LISTED ENTRIES ::
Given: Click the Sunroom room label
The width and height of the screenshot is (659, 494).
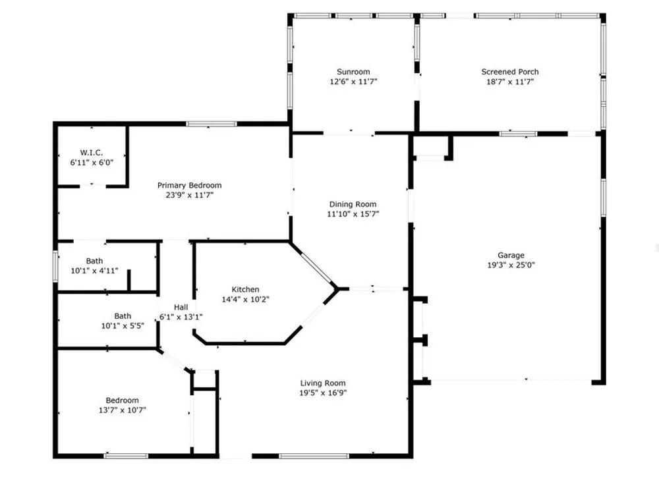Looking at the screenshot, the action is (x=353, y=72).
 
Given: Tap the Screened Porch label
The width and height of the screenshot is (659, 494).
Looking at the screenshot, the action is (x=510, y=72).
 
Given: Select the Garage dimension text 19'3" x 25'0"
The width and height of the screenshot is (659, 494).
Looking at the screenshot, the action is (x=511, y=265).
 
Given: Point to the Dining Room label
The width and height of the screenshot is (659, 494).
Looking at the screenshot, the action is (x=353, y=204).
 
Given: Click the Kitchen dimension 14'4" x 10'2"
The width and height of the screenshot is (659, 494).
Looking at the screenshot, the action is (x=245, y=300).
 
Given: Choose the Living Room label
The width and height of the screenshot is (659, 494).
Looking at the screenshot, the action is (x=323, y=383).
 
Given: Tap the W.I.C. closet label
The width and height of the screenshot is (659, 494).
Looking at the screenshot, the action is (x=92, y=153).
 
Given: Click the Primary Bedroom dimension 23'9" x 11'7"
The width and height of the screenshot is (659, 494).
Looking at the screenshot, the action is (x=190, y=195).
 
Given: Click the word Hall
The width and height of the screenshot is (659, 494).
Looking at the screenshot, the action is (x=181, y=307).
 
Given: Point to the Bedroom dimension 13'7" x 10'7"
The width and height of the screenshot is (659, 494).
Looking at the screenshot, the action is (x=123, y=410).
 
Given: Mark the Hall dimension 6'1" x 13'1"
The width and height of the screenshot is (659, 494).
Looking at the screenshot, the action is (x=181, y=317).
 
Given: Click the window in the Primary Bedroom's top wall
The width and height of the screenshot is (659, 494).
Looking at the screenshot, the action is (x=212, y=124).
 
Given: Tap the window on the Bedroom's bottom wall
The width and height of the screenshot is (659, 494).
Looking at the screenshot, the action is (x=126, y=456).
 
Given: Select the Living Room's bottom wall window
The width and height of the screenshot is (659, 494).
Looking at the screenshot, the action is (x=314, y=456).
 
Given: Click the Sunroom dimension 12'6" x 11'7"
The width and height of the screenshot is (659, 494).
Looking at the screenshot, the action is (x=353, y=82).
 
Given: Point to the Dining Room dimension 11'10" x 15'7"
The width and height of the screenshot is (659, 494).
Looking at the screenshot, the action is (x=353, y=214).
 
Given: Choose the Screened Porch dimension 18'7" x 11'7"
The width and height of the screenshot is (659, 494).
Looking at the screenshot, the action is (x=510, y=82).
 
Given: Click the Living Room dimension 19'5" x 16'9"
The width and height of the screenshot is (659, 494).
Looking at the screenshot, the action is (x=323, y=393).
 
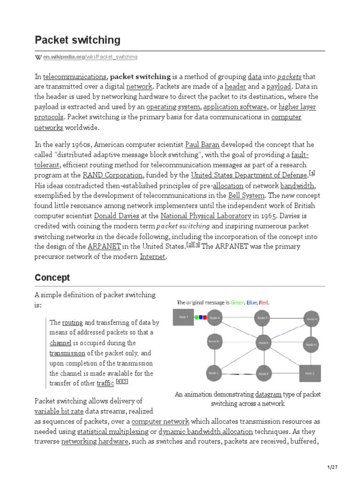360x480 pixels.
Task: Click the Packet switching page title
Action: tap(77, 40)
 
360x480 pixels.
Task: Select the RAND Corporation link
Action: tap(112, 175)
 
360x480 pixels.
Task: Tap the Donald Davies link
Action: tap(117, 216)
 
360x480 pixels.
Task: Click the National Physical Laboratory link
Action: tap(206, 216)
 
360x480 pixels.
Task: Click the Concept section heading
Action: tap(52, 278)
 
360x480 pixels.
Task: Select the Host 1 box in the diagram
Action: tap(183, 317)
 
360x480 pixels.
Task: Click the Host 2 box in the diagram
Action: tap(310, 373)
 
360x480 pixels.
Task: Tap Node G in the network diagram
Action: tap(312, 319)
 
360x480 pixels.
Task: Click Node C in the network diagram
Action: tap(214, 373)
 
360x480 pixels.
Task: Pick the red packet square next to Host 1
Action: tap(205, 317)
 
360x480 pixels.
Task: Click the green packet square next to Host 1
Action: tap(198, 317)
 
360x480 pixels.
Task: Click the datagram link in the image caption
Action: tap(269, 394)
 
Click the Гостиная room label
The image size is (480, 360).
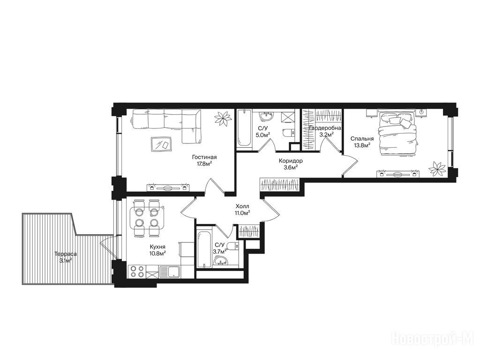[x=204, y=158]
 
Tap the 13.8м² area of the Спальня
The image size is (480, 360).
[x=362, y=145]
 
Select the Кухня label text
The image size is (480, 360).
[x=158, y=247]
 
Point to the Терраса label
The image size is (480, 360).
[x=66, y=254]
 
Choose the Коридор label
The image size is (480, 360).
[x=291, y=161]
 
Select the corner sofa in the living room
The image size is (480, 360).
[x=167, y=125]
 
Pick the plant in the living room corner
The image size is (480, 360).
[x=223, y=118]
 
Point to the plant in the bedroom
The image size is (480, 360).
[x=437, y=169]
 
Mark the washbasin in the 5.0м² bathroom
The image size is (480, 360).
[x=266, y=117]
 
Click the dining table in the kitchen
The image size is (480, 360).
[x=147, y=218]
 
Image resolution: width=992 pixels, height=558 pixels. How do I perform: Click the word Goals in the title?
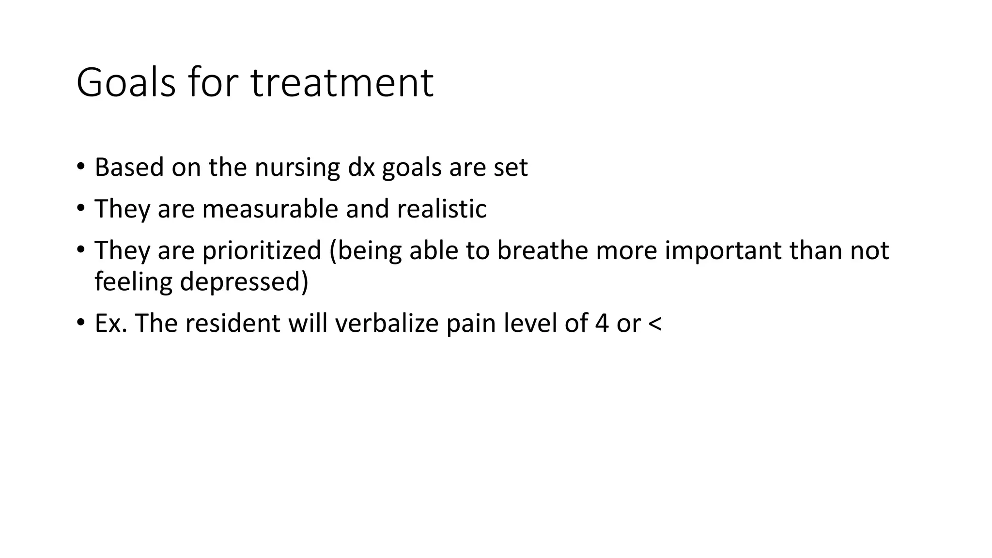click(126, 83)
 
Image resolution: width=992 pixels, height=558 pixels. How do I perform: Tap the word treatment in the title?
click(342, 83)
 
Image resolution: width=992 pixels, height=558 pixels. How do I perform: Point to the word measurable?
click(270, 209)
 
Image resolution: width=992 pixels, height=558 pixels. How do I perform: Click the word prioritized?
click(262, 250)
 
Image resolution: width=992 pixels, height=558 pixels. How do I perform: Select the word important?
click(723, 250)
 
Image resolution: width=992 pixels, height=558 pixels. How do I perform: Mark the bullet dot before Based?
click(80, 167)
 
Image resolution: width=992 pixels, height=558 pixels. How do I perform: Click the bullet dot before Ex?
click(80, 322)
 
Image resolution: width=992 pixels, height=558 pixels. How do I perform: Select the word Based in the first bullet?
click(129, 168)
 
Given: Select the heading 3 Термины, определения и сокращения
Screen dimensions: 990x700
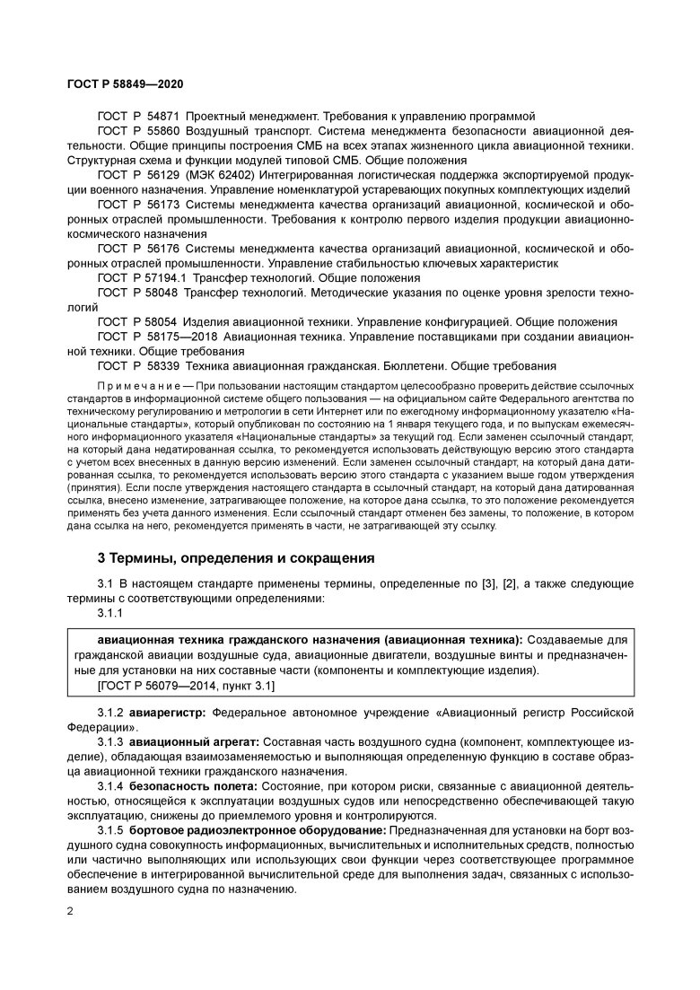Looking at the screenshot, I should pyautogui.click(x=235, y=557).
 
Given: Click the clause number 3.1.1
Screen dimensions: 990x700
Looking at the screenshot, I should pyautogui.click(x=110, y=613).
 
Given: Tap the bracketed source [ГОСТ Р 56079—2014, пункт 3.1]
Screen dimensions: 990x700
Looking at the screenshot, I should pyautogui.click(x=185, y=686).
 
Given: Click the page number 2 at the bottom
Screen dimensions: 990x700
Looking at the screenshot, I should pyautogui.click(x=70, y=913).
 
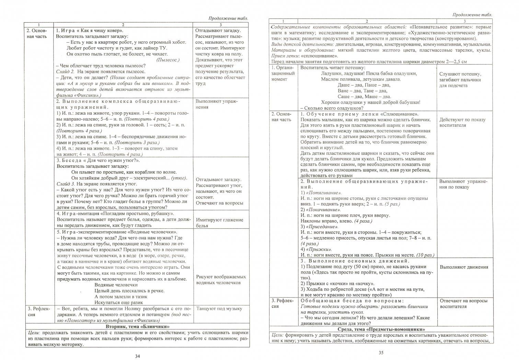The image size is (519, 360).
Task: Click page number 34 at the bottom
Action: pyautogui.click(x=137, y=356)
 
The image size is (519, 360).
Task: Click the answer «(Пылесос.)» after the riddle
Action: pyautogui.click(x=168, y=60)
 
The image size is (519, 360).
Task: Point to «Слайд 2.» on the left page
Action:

CHALLENGE ::
Render every line of the items above as a JSON list of strings, one string per line, with blank lines omitted. Leave the pictures out of the answer.

CORRECT ANSWER ::
[
  "Given: Click the Sunroom room label",
  "The width and height of the screenshot is (659, 494).",
  "Looking at the screenshot, the action is (x=353, y=72).",
  "Given: Tap the Screened Porch label",
  "The width and height of the screenshot is (659, 494).",
  "Looking at the screenshot, the action is (x=510, y=72).",
  "Given: Select the Garage dimension text 19'3\" x 25'0\"",
  "The width and height of the screenshot is (659, 494).",
  "Looking at the screenshot, the action is (x=511, y=265).",
  "Given: Point to the Dining Room label",
  "The width and height of the screenshot is (659, 494).",
  "Looking at the screenshot, the action is (x=353, y=204).",
  "Given: Click the Kitchen dimension 14'4\" x 10'2\"",
  "The width and height of the screenshot is (659, 494).",
  "Looking at the screenshot, the action is (x=245, y=300).",
  "Given: Choose the Living Room label",
  "The width and height of the screenshot is (659, 494).",
  "Looking at the screenshot, the action is (x=323, y=383).",
  "Given: Tap the W.I.C. closet label",
  "The width and height of the screenshot is (659, 494).",
  "Looking at the screenshot, the action is (x=92, y=153).",
  "Given: Click the Primary Bedroom dimension 23'9\" x 11'7\"",
  "The width and height of the screenshot is (659, 494).",
  "Looking at the screenshot, the action is (x=190, y=195).",
  "Given: Click the word Hall",
  "The width and height of the screenshot is (659, 494).",
  "Looking at the screenshot, the action is (x=181, y=307).",
  "Given: Point to the Bedroom dimension 13'7\" x 10'7\"",
  "The width and height of the screenshot is (659, 494).",
  "Looking at the screenshot, the action is (x=123, y=410).",
  "Given: Mark the Hall dimension 6'1\" x 13'1\"",
  "The width and height of the screenshot is (659, 494).",
  "Looking at the screenshot, the action is (x=181, y=317).",
  "Given: Click the window in the Primary Bedroom's top wall",
  "The width and height of the screenshot is (659, 494).",
  "Looking at the screenshot, the action is (x=212, y=124).",
  "Given: Tap the window on the Bedroom's bottom wall",
  "The width and height of the screenshot is (659, 494).",
  "Looking at the screenshot, the action is (x=126, y=456).",
  "Given: Select the Living Room's bottom wall window",
  "The width and height of the screenshot is (659, 494).",
  "Looking at the screenshot, the action is (x=314, y=456).",
  "Given: Click the Sunroom dimension 12'6\" x 11'7\"",
  "The width and height of the screenshot is (659, 494).",
  "Looking at the screenshot, the action is (x=353, y=82).",
  "Given: Point to the Dining Room dimension 11'10\" x 15'7\"",
  "The width and height of the screenshot is (659, 494).",
  "Looking at the screenshot, the action is (x=353, y=214).",
  "Given: Choose the Screened Porch dimension 18'7\" x 11'7\"",
  "The width and height of the screenshot is (659, 494).",
  "Looking at the screenshot, the action is (x=510, y=82).",
  "Given: Click the Living Room dimension 19'5\" x 16'9\"",
  "The width and height of the screenshot is (659, 494).",
  "Looking at the screenshot, the action is (x=323, y=393).",
  "360x480 pixels.",
  "Task: Click the Packet switching page title",
  "Action: tap(77, 40)",
  "360x480 pixels.",
  "Task: Select the RAND Corporation link",
  "Action: tap(112, 175)",
  "360x480 pixels.",
  "Task: Tap the Donald Davies link",
  "Action: tap(117, 216)",
  "360x480 pixels.",
  "Task: Click the National Physical Laboratory link",
  "Action: tap(206, 216)",
  "360x480 pixels.",
  "Task: Click the Concept section heading",
  "Action: tap(52, 278)",
  "360x480 pixels.",
  "Task: Select the Host 1 box in the diagram",
  "Action: tap(183, 317)",
  "360x480 pixels.",
  "Task: Click the Host 2 box in the diagram",
  "Action: tap(310, 373)",
  "360x480 pixels.",
  "Task: Tap Node G in the network diagram",
  "Action: tap(312, 319)",
  "360x480 pixels.",
  "Task: Click Node C in the network diagram",
  "Action: tap(214, 373)",
  "360x480 pixels.",
  "Task: Pick the red packet square next to Host 1",
  "Action: tap(205, 317)",
  "360x480 pixels.",
  "Task: Click the green packet square next to Host 1",
  "Action: tap(198, 317)",
  "360x480 pixels.",
  "Task: Click the datagram link in the image caption",
  "Action: tap(269, 394)",
  "Click the Гостиная room label",
  "The image size is (480, 360).",
  "[x=204, y=158]",
  "Tap the 13.8м² area of the Спальня",
  "The image size is (480, 360).",
  "[x=362, y=145]",
  "Select the Кухня label text",
  "The image size is (480, 360).",
  "[x=158, y=247]",
  "Point to the Терраса label",
  "The image size is (480, 360).",
  "[x=66, y=254]",
  "Choose the Коридор label",
  "The image size is (480, 360).",
  "[x=291, y=161]",
  "Select the corner sofa in the living room",
  "The image size is (480, 360).",
  "[x=167, y=125]",
  "Pick the plant in the living room corner",
  "The image size is (480, 360).",
  "[x=223, y=118]",
  "Point to the plant in the bedroom",
  "The image size is (480, 360).",
  "[x=437, y=169]",
  "Mark the washbasin in the 5.0м² bathroom",
  "The image size is (480, 360).",
  "[x=266, y=117]",
  "Click the dining table in the kitchen",
  "The image size is (480, 360).",
  "[x=147, y=218]",
  "Image resolution: width=992 pixels, height=558 pixels. How do I perform: Click the word Goals in the title?",
  "click(126, 83)",
  "Image resolution: width=992 pixels, height=558 pixels. How do I perform: Tap the word treatment in the title?",
  "click(342, 83)",
  "Image resolution: width=992 pixels, height=558 pixels. How do I perform: Point to the word measurable?",
  "click(270, 209)",
  "Image resolution: width=992 pixels, height=558 pixels. How do I perform: Click the word prioritized?",
  "click(262, 250)",
  "Image resolution: width=992 pixels, height=558 pixels. How do I perform: Select the word important?",
  "click(723, 250)",
  "Image resolution: width=992 pixels, height=558 pixels. How do I perform: Mark the bullet dot before Based?",
  "click(80, 167)",
  "Image resolution: width=992 pixels, height=558 pixels. How do I perform: Click the bullet dot before Ex?",
  "click(80, 322)",
  "Image resolution: width=992 pixels, height=558 pixels. How do I perform: Select the word Based in the first bullet?",
  "click(129, 168)",
  "Given: Select the heading 3 Термины, определения и сокращения",
  "Screen dimensions: 990x700",
  "Looking at the screenshot, I should pyautogui.click(x=235, y=557).",
  "Given: Click the clause number 3.1.1",
  "Screen dimensions: 990x700",
  "Looking at the screenshot, I should pyautogui.click(x=110, y=613).",
  "Given: Tap the bracketed source [ГОСТ Р 56079—2014, пункт 3.1]",
  "Screen dimensions: 990x700",
  "Looking at the screenshot, I should pyautogui.click(x=185, y=686).",
  "Given: Click the page number 2 at the bottom",
  "Screen dimensions: 990x700",
  "Looking at the screenshot, I should pyautogui.click(x=70, y=913).",
  "The image size is (519, 360).",
  "Task: Click page number 34 at the bottom",
  "Action: pyautogui.click(x=137, y=356)",
  "The image size is (519, 360).",
  "Task: Click the answer «(Пылесос.)» after the riddle",
  "Action: pyautogui.click(x=168, y=60)",
  "The image size is (519, 360).",
  "Task: Point to «Слайд 2.» on the left page",
  "Action:"
]